▶ [TRY IT]:
Search the records below for the word "agent". Pull out each line that has it.

▶ [DATA TO EXAMINE]:
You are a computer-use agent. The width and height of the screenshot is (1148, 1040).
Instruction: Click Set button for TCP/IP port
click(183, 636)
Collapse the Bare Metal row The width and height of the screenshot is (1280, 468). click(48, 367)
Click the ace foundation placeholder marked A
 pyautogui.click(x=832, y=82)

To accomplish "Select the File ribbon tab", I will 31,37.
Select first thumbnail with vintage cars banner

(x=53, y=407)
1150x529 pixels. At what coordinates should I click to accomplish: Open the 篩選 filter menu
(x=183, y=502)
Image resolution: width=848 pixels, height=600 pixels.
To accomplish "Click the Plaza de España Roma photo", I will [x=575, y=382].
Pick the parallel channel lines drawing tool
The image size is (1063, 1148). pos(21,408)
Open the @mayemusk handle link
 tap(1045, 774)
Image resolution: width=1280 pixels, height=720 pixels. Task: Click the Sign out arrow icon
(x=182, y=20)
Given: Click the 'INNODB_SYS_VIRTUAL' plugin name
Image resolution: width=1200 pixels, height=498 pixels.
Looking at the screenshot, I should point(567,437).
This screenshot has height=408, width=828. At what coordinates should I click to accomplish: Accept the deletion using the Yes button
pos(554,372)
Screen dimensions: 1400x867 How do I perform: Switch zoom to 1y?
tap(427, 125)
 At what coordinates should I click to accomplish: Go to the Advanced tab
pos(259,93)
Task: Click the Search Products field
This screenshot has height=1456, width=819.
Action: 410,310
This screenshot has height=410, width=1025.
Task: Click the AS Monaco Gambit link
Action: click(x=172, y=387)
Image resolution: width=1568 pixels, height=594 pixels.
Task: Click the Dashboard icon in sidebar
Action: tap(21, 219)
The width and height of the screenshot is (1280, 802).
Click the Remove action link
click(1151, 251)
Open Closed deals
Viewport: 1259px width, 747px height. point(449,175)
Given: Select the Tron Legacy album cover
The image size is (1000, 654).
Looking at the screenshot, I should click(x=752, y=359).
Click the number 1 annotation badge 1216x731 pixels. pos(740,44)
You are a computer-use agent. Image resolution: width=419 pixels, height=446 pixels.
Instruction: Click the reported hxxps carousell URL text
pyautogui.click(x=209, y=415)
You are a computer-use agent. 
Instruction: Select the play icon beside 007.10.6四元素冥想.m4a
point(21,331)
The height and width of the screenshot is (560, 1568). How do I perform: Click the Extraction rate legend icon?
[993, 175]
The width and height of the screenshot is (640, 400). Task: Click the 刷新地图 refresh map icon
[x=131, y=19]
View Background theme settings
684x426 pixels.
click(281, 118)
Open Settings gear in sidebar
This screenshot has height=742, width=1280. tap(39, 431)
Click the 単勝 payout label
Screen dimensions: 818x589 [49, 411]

▶ [RESULT BELOW]:
You are a computer-use agent. The width and height of the screenshot is (1148, 1040).
You are a computer-use agent. Image resolution: width=419 pixels, height=446 pixels.
You are a computer-use agent. 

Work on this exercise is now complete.